Dataset entries:

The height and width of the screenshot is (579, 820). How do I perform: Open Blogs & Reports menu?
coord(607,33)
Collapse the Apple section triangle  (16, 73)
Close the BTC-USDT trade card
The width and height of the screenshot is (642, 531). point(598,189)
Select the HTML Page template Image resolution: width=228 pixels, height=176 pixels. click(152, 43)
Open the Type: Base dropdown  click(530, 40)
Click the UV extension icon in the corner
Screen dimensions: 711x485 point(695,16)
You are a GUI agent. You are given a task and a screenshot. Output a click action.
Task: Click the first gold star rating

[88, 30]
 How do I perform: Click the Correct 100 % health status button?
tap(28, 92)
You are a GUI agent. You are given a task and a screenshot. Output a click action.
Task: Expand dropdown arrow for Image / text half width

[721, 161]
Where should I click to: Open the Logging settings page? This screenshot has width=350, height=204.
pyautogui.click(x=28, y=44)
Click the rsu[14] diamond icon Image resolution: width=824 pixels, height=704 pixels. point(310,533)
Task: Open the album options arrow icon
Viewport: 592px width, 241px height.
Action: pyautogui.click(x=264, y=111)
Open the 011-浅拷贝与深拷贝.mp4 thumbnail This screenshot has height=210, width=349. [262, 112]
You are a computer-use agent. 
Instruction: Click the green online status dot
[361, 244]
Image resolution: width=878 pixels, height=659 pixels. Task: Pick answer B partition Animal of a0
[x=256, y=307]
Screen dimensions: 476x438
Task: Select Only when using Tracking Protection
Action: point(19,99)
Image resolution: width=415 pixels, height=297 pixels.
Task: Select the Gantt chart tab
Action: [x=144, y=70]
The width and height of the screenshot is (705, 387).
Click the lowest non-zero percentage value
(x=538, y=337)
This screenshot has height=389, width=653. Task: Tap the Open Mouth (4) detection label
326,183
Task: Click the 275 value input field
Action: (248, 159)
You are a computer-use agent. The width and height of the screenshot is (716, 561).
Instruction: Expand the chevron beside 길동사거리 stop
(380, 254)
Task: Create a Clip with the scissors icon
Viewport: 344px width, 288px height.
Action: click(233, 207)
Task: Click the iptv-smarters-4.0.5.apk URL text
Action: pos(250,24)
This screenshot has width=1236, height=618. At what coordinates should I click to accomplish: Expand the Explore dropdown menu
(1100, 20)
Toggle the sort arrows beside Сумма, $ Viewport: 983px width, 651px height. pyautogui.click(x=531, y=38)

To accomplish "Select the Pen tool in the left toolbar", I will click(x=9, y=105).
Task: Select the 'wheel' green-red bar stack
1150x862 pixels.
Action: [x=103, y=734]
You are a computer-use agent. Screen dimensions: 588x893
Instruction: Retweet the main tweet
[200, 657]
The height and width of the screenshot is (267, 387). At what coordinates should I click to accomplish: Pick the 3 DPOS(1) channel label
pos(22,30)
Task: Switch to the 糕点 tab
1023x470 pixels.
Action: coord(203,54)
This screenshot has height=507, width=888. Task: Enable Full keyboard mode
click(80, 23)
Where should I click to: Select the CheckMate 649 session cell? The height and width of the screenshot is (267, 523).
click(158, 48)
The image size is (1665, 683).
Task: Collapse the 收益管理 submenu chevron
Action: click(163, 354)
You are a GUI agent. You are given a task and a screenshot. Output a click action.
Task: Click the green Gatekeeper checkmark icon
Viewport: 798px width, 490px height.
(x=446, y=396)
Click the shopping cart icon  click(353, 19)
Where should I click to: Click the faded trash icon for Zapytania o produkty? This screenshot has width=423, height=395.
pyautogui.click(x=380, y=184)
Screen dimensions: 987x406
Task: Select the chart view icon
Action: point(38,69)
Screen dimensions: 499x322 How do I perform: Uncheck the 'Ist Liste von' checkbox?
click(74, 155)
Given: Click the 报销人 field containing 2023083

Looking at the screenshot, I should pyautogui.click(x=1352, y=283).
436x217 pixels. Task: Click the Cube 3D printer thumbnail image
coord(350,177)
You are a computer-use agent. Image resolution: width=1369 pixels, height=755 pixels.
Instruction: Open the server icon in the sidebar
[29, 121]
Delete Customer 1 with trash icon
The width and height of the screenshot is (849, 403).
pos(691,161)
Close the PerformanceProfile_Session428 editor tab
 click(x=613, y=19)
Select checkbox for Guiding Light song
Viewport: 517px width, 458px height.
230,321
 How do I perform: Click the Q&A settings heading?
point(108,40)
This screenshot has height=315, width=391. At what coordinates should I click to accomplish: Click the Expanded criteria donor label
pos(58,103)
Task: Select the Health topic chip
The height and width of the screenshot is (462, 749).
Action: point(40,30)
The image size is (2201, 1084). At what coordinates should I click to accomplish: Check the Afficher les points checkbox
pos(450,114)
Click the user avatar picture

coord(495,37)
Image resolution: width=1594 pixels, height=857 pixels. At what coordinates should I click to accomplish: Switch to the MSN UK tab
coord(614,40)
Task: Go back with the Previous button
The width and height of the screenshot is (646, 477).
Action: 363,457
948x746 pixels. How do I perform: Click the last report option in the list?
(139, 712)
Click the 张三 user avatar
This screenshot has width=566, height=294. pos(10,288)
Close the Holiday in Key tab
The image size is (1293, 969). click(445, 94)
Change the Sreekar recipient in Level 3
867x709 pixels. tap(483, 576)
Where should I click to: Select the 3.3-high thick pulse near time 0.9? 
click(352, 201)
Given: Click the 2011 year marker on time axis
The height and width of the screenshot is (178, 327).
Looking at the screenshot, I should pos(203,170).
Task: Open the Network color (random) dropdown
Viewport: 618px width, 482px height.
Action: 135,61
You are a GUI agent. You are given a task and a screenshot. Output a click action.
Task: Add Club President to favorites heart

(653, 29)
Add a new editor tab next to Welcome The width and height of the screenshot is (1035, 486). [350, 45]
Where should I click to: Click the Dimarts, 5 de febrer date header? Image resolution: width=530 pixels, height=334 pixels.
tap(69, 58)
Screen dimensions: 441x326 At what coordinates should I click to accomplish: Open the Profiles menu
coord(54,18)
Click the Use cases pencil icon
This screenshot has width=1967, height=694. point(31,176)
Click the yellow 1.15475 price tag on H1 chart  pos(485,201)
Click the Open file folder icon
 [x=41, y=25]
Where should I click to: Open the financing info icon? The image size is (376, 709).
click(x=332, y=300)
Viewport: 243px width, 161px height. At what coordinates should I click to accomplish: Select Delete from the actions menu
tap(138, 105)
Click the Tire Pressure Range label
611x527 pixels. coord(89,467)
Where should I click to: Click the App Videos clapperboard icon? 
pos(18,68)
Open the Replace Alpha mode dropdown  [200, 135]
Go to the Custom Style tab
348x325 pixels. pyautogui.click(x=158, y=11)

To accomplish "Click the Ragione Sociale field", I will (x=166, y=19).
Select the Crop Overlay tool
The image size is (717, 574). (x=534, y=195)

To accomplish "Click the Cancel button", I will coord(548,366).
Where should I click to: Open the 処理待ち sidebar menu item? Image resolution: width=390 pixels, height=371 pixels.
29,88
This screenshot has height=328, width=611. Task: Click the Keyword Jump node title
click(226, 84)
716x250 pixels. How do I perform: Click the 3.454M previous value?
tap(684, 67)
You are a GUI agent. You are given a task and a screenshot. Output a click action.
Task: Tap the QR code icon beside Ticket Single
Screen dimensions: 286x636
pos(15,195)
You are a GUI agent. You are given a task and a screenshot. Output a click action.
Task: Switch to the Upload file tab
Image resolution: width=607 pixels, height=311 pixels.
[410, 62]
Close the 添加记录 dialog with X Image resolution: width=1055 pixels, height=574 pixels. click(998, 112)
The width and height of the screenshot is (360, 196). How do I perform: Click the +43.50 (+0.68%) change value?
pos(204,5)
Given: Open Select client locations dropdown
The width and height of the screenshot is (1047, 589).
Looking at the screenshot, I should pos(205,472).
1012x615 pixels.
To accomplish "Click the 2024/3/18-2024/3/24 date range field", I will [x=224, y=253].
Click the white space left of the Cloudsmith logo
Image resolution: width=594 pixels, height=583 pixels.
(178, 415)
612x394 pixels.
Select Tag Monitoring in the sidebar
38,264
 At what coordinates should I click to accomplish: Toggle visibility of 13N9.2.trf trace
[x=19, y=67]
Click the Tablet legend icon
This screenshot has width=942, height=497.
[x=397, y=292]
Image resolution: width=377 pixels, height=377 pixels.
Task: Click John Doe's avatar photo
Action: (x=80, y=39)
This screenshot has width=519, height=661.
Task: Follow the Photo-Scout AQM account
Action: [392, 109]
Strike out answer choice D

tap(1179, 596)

PROBLEM TO WORK ON
For each line in the data that contains the string "computer", give a copy of that line.

EXERCISE OUTPUT
You are a computer-use agent. 
You are a computer-use agent. The width and height of the screenshot is (716, 561).
You are a computer-use agent. Screen dimensions: 588x893
You are a computer-use agent. Image resolution: width=1369 pixels, height=755 pixels.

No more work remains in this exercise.